Tous deux négligent les changes. L’Amérique parce que le dollar est roi et que les trois-quarts de la planète sont « zone dollar » (les Amériques, le Moyen-Orient, toute l’Asie sauf le Japon). L’Europe parce que personne n’est responsable du taux de change. Est-ce la BCE ? Possible, mais peu précis. Est-ce le Conseil des Ministres de l’UE ? Probable, mais très vague. Le laisser-faire est donc total.

Or, que se passera-t-il si les politiques monétaires des deux plus puissantes Banques centrales du monde divergent ? Les Etats-Unis baissent les taux d’intérêt, leurs emprunts rapportent moins : ils sont vendus. L’Euroland laisse ses taux inchangés ou les baisse peu (elle ne va quand même pas les monter !), l’écart se creuse : les rendements des emprunts en euro deviennent irrésistibles. Cet arbitrage entre emprunts « sans risque » (des Etats) fait que le dollar est vendu et l’euro acheté. L’euro s’envole contre dollar. Jusqu’où ?

• Jusqu’au moment où l’Amérique repart ? – Mais si la crise de confiance sur les crédits bancaires est aussi grave qu’on le suppute, le gel des prêts durera des mois. Au Japon, dans les années 1990, il a duré 10 ans.

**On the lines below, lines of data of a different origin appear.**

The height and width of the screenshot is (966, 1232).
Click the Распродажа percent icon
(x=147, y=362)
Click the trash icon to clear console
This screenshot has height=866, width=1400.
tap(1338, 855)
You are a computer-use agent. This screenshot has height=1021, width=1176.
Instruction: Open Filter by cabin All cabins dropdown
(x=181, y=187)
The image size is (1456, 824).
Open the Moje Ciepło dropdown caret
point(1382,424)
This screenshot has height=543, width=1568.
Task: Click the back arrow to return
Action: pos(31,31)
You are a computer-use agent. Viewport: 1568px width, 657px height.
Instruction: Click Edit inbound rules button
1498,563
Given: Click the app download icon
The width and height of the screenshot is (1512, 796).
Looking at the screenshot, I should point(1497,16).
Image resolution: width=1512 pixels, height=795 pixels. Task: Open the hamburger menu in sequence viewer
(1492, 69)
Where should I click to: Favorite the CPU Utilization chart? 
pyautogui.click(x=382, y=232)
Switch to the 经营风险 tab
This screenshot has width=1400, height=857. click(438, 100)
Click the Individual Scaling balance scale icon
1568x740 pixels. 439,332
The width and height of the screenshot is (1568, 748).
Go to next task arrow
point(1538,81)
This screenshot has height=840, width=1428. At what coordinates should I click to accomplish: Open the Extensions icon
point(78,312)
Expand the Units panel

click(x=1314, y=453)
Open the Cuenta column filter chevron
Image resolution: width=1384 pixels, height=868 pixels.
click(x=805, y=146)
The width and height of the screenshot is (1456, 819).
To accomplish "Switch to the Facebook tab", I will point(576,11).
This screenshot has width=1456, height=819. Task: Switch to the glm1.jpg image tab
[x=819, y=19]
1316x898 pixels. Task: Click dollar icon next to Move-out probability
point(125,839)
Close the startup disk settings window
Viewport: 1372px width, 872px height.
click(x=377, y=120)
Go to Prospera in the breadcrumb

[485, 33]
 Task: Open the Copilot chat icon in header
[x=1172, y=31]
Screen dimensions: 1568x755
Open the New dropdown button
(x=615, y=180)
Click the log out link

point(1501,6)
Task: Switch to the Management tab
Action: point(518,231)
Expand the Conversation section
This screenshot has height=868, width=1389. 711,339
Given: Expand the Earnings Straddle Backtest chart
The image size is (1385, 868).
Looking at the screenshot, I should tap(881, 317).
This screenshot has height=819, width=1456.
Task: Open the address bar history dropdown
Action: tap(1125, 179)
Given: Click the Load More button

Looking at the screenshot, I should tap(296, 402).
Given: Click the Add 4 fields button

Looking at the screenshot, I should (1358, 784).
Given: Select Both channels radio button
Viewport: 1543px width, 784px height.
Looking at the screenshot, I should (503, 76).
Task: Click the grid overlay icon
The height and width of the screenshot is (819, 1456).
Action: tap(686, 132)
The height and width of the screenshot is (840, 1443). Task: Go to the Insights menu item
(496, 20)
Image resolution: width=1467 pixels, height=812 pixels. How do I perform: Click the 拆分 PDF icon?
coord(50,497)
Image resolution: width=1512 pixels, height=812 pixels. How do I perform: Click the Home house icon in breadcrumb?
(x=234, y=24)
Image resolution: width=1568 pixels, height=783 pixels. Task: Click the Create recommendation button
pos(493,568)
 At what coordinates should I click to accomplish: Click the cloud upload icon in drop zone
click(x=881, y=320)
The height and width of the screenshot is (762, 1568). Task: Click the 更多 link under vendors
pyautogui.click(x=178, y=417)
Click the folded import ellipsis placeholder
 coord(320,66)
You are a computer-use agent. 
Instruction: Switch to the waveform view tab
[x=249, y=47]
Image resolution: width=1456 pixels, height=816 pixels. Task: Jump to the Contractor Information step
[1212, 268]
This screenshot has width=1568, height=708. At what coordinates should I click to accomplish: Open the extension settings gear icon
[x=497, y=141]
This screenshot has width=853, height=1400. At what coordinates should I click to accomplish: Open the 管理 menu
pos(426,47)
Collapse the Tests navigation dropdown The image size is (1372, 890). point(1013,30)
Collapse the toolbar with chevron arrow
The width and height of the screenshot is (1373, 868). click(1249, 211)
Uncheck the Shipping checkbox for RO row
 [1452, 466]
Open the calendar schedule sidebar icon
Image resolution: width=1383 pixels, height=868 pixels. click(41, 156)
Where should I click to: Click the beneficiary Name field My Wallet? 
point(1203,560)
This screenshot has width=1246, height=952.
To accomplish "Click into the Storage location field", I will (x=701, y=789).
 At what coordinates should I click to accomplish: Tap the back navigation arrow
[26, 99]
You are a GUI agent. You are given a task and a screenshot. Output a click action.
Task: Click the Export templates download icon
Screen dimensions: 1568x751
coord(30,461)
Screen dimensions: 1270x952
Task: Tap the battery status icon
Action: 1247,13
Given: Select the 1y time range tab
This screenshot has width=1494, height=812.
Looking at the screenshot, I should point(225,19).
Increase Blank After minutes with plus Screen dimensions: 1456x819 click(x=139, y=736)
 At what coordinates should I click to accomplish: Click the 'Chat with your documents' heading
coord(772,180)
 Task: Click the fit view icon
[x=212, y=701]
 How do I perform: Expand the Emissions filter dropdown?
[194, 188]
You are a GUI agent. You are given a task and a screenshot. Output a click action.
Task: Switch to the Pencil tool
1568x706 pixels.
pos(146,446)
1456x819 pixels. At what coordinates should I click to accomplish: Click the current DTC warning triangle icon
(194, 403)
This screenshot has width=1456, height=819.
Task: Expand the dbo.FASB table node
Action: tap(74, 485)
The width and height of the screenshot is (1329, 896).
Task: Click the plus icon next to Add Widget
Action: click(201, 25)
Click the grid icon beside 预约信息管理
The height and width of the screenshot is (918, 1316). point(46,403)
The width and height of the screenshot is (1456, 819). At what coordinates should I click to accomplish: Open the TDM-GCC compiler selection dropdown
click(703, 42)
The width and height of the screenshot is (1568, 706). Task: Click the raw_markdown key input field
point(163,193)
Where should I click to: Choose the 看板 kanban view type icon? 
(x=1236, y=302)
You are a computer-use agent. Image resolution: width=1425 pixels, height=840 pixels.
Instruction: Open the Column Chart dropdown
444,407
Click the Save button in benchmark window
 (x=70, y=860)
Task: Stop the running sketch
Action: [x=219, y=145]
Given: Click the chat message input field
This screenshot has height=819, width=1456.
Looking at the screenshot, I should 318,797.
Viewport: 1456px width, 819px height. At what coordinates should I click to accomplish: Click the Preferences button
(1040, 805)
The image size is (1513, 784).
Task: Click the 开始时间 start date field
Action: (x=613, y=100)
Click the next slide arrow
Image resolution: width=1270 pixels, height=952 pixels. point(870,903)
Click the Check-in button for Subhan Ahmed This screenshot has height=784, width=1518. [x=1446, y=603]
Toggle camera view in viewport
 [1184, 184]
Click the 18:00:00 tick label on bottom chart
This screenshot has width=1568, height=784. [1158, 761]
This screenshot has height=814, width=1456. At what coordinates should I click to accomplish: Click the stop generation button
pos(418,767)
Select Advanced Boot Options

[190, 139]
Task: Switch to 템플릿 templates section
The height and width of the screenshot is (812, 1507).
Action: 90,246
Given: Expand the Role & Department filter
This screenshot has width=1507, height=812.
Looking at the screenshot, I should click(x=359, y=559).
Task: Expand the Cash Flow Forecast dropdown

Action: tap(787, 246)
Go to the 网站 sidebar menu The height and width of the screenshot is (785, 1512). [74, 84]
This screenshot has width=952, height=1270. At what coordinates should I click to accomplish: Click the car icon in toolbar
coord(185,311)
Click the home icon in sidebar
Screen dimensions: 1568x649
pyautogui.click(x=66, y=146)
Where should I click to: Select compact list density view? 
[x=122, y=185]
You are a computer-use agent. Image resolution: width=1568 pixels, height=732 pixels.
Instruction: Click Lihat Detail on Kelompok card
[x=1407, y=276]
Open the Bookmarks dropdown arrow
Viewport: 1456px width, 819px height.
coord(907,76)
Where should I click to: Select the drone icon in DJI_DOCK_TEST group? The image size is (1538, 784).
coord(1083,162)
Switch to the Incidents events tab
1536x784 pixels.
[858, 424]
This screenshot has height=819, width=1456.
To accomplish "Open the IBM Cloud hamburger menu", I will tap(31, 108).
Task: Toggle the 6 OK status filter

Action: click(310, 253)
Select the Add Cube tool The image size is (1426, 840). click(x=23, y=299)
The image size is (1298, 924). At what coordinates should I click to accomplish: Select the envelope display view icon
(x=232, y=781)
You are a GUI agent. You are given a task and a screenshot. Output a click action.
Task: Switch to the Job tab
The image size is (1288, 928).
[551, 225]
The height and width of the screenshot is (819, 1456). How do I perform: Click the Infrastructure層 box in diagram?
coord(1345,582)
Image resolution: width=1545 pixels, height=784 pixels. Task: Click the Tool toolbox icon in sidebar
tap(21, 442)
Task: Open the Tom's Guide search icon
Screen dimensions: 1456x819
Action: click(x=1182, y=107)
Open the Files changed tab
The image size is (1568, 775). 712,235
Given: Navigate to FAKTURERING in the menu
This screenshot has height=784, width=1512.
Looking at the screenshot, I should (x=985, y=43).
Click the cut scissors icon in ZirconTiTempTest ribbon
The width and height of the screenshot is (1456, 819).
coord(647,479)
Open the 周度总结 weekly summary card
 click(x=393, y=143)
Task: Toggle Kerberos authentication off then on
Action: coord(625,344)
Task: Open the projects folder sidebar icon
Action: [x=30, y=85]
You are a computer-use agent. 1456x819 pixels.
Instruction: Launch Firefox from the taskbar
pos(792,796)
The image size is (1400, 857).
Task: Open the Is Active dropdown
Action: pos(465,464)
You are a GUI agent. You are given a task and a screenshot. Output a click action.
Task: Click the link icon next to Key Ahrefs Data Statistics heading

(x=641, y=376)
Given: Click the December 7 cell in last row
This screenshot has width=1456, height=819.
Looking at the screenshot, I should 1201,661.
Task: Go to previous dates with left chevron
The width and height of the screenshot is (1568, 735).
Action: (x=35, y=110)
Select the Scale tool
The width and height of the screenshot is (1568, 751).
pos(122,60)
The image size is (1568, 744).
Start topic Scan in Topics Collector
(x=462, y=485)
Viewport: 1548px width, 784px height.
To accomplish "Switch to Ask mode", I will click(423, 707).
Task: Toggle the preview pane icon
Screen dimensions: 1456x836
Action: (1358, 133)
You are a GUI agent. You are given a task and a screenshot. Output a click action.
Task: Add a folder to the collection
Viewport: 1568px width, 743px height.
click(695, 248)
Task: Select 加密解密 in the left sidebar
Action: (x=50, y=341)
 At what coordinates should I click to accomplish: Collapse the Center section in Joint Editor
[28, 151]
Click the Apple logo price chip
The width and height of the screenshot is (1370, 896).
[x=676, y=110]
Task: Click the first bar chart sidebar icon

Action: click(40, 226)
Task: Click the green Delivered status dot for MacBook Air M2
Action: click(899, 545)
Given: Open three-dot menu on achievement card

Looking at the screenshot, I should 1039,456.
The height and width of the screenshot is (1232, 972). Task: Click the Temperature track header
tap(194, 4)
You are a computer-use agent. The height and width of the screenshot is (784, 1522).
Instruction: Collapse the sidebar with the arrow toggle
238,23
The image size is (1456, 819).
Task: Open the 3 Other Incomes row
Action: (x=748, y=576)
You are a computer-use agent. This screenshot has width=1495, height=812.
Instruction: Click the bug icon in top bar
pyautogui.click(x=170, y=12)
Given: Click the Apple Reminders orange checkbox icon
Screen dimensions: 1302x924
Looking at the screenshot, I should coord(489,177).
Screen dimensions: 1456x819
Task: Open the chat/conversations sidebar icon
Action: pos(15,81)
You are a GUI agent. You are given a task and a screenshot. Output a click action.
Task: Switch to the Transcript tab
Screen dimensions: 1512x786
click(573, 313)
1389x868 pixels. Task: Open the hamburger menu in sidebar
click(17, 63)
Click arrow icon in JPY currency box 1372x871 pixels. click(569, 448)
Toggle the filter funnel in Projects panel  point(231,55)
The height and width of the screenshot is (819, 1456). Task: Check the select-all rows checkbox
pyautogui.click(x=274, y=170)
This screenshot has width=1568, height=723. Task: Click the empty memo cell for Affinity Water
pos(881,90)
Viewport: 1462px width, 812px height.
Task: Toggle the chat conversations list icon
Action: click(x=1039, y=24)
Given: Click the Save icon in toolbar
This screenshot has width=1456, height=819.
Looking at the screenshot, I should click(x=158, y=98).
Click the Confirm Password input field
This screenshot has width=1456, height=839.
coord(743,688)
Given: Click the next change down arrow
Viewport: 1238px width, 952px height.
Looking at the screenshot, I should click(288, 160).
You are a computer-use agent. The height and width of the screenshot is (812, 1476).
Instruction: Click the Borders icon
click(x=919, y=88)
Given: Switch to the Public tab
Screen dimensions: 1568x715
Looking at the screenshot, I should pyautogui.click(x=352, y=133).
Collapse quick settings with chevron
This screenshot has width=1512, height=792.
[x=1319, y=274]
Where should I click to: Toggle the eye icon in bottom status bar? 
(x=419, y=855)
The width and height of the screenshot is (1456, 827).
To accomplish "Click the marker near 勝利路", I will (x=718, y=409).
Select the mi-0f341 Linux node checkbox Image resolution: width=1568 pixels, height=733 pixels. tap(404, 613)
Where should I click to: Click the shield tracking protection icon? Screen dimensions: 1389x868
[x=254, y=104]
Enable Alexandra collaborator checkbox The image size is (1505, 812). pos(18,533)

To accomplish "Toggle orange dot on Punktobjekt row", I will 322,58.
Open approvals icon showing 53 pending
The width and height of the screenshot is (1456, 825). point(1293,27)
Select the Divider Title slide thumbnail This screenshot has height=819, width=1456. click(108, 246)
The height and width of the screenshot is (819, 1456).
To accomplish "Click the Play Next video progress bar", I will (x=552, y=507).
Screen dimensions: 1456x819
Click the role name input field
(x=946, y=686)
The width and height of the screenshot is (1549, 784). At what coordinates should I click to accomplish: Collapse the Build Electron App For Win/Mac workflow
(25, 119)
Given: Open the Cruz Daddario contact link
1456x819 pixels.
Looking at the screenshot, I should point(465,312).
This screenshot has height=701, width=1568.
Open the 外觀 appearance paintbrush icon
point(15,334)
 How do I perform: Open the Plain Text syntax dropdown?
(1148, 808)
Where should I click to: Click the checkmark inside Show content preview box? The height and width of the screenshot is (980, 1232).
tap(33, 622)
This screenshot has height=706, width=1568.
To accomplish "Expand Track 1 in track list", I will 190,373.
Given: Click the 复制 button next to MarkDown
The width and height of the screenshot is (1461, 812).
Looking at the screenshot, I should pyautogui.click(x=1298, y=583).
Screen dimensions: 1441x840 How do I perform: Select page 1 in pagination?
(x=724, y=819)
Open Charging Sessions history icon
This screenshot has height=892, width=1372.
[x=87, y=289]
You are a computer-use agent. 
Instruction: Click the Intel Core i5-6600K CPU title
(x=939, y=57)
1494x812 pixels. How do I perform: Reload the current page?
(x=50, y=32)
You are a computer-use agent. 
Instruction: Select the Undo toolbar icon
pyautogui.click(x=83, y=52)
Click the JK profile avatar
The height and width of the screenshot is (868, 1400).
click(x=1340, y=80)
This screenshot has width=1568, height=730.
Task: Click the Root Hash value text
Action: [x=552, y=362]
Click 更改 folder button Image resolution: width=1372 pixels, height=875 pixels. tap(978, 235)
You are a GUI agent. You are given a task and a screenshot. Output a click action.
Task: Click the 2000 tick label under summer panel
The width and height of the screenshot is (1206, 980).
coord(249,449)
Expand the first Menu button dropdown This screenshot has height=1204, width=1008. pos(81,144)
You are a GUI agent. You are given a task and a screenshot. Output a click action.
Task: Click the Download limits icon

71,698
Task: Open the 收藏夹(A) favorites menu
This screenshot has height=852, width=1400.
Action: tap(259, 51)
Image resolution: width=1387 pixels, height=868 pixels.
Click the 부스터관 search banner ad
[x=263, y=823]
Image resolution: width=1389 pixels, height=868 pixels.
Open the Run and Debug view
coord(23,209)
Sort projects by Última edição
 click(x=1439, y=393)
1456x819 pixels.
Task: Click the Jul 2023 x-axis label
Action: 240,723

 Jusqu’au moment où tant de capitaux se sont portés sur les emprunts en euro que les investisseurs se demandent si le risque est aussi bon qu’on le dit ? – Ils ont raison car, si l’euro s’envole, l’économie plonge. Les exportations hors zone s’effondrent, les importations à bas prix inondent la consommation, les délocalisations des grandes entreprises industrielles deviennent inévitables (Airbus, Mercedes, Arcelor…). Le chômage croit, les impôts ne rentrent plus, les déficits budgétaires montent. Le « risque pays » des Etats de l’Euroland augmente. Les notes de leurs emprunts sont dégradées…  Crise de 2009 en Europe ?

Le réalisme oblige donc à considérer que l’Europe ne fait pas ce qu’elle veut, comme si elle ne dépendait de personne :

1/ Les Etats-Unis restent la seule économie-monde, la Fed est la Banque centrale qui donne le ton, le consommateur américain demeure pour l’instant le seul apte à alimenter la croissance mondiale – et seule la prospérité permise par la croissance permet de prendre des mesures impopulaires pour un développement soutenable.

2/ Un jour prochain, l’Asie sera autonome, assez pour ne pas dépendre des exportations vers les Etats-Unis. Ses biens produits chez elle trouveront preneurs chez elle et dans les pays proches ; ses faramineux excédents de change pourront être recyclés chez elle par un système bancaire adulte et moins dépendant des consignes politiques de l’Etat-parti. Y sommes-nous, à l’aube de 2008 ? Certains le disent… J’en doute. Réponse en fin d’année.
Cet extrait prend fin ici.